Entering try block in main.
Caught an exception: MyDerivedException1 occurred!
The program continues after the catch block.

Explanation:

1. Include Headers

These are the typical C++ header files. Standard exception classes are stored in <stdexcept>, while input/output operations are stored in <iostream>.

1. Base Class for Custom Exception

A custom exception class called MyBaseException is derived from std::exception.

It overrides the what Function to provide a unique error message.

1. Derived Exception Classes

MyBaseException is the parent class of MyDerivedException1 and MyDerivedException2.

Their corresponding error messages take precedence over the what Function.

1. Functions That May Throw Exceptions

The functions bar and foo have the potential to throw exceptions of the MyDerivedException1 and MyDerivedException2 types, respectively.

1. Main Function

A try block is located in the main Function.

When foo is invoked, it throws a MyDerivedException1, which prevents the bar from being run.

A catch block catches exceptions of the type MyBaseException or its derived classes.

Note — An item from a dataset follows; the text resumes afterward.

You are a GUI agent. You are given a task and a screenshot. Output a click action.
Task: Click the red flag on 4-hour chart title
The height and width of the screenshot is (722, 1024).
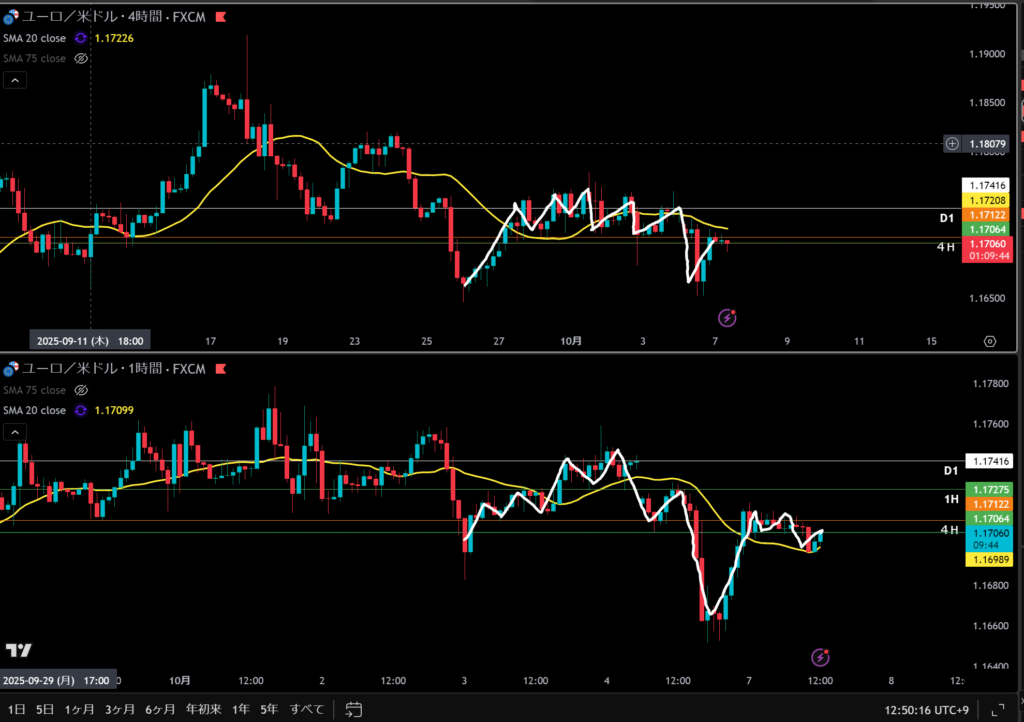pos(220,17)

The catch block uses ex.what to print details about the caught exception.

Conclusion:

In conclusion, this Code illustrates utilising the custom exception classes (MyBaseException, MyDerivedException1, and MyDerivedException2) within a try-catch chunk. Polymorphic behaviour during stack unwinding is demonstrated by demonstrating how the catch block can catch exceptions of a base class type. The error message corresponding to the captured exception is printed in the catch block. The catch block signals that the stack unwinding operation has finished, and the program proceeds.